→ DOCUMENT EXTRACT
────────────────────

After Nearly 51 Years, Arrest Made in Murder of Bedford Resident Natalie Scheublin

March 22, 2022
Natalie Scheublin ~ Courtesy image (c) all rights reserved

Law enforcement authorities announced Tuesday they have arrested a man for the murder of a Pine Hill Road resident in her home more than 50 years ago.

Arthur L. Massei, 76, of Salem, is being charged with first-degree murder, according to Interim Police Chief Ken Fong and Middlesex District Atty. Marian Ryan, who held a joint press conference Tuesday afternoon. Massei is expected to be arraigned Wednesday in Woburn Superior Court.

Police say Massei bludgeoned 55-year-old Natalie Scheublin to death in her home on June 10, 1971. She was the wife of Raymond Scheublin, who discovered her body in the basement. Mr. Scheublin was a bank president in Lexington at the time. He died in 2011. The couple had two children, one of whom is now a grandmother.

According to a detailed announcement from the DA’s office, advances in technology and dogged investigative work resulted in the arrest.

It began with the discovery right after the murder of the victim’s car, in a far corner of a VA Hospital parking area. “Although the car appeared to have been intentionally wiped down to remove fingerprints, police were able to observe and collect several latent fingerprints from it, including one from the right rear window.”

Almost three decades passed. “In 1999, fingerprint examiners from the Massachusetts State Police used a new tool, the FBI’s Automated Fingerprint Identification System…Through AFIS, they were able to identify the defendant as a candidate to review.” Police interviewed the defendant, “who denied ever having been in Bedford or having any knowledge of the murder.”

“Over the course of the investigation of the case, the defendant was interviewed again, at which time he allegedly claimed that he had been solicited by an organized crime associate to murder the wife of a banker and to make the murder look like a break-in.  He claimed that he had refused the solicitation.  Investigators found no corroborating evidence that Mr. Scheublin was involved in a plot to kill his wife.”

The DA’s office said her new cold-case unit “refocused on this case” in 2019. “Throughout 2020 and 2021, Massachusetts State Police troopers and Bedford Police detectives carefully examined the case, gathering information about the defendant’s past in an effort to identify new witnesses.”

────────────────────

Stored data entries
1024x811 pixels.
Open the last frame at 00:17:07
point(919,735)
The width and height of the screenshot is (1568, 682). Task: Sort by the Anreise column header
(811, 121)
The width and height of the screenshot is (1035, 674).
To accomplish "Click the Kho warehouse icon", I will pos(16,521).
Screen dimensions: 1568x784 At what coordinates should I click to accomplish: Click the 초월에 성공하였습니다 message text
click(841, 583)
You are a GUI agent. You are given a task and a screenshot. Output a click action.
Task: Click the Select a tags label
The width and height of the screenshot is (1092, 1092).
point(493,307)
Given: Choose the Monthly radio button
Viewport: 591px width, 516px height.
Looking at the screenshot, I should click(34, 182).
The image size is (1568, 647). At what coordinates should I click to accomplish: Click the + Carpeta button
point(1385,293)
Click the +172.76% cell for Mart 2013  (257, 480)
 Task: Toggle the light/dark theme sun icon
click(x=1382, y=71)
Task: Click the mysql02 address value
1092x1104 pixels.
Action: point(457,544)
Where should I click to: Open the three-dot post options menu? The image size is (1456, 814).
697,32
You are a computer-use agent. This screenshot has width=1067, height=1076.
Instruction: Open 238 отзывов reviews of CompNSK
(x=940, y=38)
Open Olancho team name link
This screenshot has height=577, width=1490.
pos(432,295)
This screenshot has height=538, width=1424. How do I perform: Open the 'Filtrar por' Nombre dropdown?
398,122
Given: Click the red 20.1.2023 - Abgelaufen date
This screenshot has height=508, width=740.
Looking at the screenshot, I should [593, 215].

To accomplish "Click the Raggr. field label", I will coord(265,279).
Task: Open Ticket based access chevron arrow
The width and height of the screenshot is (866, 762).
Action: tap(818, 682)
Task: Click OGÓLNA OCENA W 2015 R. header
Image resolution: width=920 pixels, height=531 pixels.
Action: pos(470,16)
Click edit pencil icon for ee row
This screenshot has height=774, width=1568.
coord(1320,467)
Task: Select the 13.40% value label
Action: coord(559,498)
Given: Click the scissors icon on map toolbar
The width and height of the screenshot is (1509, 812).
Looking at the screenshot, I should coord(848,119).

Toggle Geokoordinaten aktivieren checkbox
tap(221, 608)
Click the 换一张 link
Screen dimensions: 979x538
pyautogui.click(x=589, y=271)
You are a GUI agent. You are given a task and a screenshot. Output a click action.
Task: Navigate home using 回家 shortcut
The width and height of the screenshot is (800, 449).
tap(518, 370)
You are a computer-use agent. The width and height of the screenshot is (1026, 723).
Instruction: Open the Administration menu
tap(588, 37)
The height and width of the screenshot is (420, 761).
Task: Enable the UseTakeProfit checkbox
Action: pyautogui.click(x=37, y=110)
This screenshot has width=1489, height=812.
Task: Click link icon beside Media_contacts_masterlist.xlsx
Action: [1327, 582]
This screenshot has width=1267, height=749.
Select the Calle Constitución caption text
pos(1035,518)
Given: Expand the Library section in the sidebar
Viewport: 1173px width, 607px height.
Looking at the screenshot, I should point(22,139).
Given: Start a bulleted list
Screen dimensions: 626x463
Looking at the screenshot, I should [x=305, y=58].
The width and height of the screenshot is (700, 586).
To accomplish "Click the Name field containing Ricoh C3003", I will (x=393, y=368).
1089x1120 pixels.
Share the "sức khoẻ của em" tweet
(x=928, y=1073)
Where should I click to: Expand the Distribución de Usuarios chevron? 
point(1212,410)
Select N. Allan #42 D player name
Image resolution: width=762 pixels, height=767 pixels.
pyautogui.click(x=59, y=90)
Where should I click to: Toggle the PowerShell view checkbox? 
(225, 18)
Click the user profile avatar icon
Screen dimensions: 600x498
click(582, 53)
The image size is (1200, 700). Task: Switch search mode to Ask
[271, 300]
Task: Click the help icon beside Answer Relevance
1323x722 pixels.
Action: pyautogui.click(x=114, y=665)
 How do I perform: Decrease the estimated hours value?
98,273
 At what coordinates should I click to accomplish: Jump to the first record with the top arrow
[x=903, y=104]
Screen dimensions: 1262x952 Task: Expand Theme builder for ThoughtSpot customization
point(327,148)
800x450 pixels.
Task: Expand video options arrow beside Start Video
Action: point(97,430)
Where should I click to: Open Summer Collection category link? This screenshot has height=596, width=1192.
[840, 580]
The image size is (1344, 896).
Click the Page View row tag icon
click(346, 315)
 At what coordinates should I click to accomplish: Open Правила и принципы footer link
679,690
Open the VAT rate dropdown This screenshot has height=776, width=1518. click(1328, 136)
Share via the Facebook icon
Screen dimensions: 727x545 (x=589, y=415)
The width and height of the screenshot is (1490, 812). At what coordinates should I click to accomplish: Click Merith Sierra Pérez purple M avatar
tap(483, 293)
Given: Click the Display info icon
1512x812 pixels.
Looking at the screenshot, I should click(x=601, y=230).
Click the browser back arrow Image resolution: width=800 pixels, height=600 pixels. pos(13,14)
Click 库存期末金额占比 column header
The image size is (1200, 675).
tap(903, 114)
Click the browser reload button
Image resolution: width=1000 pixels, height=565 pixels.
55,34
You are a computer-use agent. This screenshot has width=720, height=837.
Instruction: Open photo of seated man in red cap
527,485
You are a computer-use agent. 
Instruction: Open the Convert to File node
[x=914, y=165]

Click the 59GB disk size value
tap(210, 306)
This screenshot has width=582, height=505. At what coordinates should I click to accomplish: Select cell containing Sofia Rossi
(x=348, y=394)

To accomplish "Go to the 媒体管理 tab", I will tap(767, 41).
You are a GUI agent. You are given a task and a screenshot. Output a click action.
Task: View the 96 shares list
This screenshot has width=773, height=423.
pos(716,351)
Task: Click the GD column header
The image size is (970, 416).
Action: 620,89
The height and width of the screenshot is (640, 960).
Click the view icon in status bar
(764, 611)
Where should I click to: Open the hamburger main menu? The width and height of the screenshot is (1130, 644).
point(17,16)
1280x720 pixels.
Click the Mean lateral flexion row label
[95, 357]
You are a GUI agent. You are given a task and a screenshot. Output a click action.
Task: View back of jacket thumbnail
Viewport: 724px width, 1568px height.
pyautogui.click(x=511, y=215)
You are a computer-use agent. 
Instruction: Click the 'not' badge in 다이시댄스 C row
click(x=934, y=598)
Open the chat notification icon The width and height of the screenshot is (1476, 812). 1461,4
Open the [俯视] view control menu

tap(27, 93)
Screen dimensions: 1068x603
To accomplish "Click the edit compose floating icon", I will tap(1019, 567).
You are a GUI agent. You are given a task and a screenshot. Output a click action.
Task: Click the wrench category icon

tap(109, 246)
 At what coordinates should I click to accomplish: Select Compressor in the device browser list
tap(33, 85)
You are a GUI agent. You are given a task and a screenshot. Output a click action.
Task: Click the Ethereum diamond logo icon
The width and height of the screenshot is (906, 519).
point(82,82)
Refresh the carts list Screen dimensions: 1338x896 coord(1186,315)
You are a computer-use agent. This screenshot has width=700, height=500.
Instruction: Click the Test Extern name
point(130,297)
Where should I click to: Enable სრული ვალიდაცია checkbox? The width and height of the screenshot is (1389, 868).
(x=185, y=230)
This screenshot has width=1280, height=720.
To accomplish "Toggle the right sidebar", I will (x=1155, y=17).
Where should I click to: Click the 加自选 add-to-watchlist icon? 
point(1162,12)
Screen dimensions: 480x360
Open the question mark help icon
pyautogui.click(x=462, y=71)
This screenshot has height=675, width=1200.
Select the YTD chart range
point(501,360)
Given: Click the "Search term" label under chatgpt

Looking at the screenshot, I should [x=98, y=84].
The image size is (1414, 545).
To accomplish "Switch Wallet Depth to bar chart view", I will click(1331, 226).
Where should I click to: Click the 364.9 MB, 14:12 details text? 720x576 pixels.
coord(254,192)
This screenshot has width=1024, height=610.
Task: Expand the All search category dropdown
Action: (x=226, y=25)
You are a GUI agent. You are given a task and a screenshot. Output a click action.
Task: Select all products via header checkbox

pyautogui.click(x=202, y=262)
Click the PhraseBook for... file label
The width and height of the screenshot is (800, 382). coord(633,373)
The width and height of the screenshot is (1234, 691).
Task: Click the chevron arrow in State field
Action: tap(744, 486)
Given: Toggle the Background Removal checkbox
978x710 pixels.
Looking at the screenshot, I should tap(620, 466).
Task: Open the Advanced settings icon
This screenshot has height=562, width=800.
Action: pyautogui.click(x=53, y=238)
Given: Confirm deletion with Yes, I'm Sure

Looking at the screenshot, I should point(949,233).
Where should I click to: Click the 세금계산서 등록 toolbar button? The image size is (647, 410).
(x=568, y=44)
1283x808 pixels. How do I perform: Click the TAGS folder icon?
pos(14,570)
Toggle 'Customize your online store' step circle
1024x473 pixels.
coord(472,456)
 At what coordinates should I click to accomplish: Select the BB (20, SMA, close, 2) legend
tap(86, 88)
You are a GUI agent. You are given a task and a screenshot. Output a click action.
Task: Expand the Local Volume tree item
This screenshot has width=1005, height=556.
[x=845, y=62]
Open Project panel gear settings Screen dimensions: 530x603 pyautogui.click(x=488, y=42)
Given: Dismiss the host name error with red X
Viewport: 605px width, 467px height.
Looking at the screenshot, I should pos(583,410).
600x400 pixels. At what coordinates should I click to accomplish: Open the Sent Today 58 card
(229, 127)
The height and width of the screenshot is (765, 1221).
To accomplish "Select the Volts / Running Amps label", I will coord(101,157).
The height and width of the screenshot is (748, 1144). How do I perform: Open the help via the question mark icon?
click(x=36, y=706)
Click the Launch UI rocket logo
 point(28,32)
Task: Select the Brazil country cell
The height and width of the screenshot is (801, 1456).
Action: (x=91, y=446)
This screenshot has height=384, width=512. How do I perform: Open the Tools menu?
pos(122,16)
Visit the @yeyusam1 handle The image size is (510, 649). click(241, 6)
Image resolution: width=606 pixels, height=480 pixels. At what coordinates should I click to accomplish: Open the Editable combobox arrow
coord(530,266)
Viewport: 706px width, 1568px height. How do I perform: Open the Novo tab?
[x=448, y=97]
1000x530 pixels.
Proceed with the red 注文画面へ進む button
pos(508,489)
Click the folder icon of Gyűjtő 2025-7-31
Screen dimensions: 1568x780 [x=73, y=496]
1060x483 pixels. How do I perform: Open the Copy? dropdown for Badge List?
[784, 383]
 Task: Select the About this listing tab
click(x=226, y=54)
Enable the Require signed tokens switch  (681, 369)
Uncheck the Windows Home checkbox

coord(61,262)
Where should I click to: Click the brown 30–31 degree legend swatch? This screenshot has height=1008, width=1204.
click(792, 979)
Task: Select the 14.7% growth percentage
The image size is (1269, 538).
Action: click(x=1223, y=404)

────────────────────

→ REQUIRED ACTION 1
Transcribe the passage of the Scheublin murder article word for word, starting at "After Nearly 51" and ending after "50 years ago.".
→ REQUIRED ACTION 2
According to the Scheublin murder article, where was the victim's car found right after the murder?
These lines come from a source separate from the Scheublin murder article.

→ TASK RESULT 1
After Nearly 51 Years, Arrest Made in Murder of Bedford Resident Natalie Scheublin

March 22, 2022
Natalie Scheublin ~ Courtesy image (c) all rights reserved

Law enforcement authorities announced Tuesday they have arrested a man for the murder of a Pine Hill Road resident in her home more than 50 years ago.

→ TASK RESULT 2
In a far corner of a VA Hospital parking area.